Reproduce nothing but the lines from the one containing "The height and width of the screenshot is (540, 960)." to the end of the records below, each exactly as written.
**** PROVIDED INFORMATION ****
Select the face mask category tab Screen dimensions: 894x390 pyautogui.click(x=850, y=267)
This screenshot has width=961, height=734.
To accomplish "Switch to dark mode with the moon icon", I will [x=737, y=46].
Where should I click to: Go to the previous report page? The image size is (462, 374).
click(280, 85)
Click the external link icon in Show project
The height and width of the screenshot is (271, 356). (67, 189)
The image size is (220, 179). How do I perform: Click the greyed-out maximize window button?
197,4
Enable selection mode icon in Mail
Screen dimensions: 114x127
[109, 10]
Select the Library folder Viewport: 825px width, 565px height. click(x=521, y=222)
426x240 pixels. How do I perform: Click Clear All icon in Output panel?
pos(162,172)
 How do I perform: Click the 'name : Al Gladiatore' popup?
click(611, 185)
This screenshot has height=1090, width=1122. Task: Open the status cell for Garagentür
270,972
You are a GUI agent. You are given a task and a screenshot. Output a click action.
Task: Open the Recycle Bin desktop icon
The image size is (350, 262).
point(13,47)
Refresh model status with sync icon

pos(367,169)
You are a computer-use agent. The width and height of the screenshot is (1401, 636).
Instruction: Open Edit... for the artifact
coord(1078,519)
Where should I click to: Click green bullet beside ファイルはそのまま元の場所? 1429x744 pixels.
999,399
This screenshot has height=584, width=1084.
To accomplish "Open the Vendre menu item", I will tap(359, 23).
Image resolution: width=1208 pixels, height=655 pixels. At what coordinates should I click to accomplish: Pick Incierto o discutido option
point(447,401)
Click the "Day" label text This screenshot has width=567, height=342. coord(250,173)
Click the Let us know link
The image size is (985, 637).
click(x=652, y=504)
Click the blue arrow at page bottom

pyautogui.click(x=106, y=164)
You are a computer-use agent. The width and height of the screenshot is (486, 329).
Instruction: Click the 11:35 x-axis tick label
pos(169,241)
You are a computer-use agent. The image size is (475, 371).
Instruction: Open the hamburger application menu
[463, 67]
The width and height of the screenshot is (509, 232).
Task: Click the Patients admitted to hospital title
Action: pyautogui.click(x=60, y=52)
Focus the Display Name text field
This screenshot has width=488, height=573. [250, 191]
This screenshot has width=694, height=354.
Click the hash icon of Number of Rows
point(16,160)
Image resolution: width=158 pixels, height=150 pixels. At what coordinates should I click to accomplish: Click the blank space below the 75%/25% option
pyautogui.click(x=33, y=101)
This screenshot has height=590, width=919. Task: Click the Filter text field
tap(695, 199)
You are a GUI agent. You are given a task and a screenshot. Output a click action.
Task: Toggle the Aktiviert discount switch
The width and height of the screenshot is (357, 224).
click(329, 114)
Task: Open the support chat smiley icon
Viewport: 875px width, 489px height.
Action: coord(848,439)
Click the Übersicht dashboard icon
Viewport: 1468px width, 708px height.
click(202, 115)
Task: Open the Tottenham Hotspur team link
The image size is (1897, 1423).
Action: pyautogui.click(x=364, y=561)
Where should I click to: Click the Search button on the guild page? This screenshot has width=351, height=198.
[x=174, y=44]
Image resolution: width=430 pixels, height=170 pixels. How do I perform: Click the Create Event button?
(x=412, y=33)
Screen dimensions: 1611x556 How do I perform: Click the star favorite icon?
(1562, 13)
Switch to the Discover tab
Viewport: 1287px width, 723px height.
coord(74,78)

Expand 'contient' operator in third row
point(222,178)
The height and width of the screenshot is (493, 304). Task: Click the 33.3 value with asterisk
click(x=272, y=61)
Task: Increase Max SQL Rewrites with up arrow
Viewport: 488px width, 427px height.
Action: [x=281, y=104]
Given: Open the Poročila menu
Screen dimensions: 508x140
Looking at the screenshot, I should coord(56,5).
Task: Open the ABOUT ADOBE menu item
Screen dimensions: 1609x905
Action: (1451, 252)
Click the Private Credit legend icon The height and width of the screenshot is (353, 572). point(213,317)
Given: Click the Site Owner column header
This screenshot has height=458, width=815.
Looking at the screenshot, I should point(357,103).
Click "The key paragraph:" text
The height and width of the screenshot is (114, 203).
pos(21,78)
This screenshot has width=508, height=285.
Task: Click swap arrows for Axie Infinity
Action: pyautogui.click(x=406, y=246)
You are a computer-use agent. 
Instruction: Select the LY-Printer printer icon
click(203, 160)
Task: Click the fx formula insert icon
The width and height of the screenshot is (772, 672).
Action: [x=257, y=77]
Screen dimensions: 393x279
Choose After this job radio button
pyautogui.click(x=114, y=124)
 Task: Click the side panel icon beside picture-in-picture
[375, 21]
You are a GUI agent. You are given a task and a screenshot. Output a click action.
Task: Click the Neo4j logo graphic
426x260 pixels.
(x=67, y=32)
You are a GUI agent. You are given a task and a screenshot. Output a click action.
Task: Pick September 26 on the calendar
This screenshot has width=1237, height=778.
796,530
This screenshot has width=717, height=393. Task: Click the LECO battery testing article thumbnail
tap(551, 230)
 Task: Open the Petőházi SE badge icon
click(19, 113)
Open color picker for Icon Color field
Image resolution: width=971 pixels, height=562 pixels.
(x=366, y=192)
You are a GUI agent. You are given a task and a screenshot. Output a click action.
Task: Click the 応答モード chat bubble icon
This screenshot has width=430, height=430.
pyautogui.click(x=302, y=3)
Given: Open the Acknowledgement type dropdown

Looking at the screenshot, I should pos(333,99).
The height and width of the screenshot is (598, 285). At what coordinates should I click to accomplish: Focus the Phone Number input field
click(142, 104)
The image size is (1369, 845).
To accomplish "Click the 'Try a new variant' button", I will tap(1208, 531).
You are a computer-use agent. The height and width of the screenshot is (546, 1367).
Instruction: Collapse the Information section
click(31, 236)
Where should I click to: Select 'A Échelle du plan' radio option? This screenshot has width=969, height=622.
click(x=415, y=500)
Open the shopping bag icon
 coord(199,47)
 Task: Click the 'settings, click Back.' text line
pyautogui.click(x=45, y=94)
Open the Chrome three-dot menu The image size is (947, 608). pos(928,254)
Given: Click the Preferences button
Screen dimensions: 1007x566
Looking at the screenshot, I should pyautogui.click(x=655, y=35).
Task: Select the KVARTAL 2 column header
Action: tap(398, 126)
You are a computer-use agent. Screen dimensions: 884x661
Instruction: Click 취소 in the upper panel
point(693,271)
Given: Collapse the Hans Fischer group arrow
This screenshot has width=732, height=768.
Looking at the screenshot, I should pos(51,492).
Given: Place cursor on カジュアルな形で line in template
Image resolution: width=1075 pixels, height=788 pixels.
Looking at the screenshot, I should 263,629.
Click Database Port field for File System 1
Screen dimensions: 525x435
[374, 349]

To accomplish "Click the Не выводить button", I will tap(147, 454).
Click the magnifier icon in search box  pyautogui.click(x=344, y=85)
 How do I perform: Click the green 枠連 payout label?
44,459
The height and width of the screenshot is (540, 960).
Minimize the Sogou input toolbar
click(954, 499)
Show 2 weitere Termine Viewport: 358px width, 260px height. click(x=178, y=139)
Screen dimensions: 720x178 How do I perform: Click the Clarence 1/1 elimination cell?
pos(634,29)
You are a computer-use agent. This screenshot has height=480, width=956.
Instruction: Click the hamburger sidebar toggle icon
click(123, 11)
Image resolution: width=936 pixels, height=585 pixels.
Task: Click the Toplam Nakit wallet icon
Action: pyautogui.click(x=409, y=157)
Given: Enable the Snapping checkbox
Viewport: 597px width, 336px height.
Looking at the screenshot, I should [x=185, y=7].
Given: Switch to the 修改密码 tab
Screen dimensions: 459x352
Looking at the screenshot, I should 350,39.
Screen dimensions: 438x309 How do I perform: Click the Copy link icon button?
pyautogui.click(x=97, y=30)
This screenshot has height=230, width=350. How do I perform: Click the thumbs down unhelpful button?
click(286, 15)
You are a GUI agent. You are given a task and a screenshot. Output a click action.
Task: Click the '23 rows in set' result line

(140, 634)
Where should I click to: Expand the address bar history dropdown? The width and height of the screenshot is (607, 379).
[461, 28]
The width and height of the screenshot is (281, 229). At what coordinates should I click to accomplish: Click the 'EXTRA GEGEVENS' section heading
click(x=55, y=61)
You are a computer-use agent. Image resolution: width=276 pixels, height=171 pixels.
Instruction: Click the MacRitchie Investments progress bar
****
- [RESULT OF THIS TASK]:
The height and width of the screenshot is (540, 960).
Minimize the Sogou input toolbar
click(954, 499)
Show 2 weitere Termine Viewport: 358px width, 260px height. click(x=178, y=139)
Screen dimensions: 720x178 How do I perform: Click the Clarence 1/1 elimination cell?
pos(634,29)
You are a computer-use agent. This screenshot has height=480, width=956.
Instruction: Click the hamburger sidebar toggle icon
click(123, 11)
Image resolution: width=936 pixels, height=585 pixels.
Task: Click the Toplam Nakit wallet icon
Action: pyautogui.click(x=409, y=157)
Given: Enable the Snapping checkbox
Viewport: 597px width, 336px height.
Looking at the screenshot, I should [x=185, y=7].
Given: Switch to the 修改密码 tab
Screen dimensions: 459x352
Looking at the screenshot, I should 350,39.
Screen dimensions: 438x309 How do I perform: Click the Copy link icon button?
pyautogui.click(x=97, y=30)
This screenshot has height=230, width=350. How do I perform: Click the thumbs down unhelpful button?
click(286, 15)
You are a GUI agent. You are given a task and a screenshot. Output a click action.
Task: Click the '23 rows in set' result line

(140, 634)
Where should I click to: Expand the address bar history dropdown? The width and height of the screenshot is (607, 379).
[461, 28]
The width and height of the screenshot is (281, 229). At what coordinates should I click to accomplish: Click the 'EXTRA GEGEVENS' section heading
click(x=55, y=61)
You are a computer-use agent. Image resolution: width=276 pixels, height=171 pixels.
Instruction: Click the MacRitchie Investments progress bar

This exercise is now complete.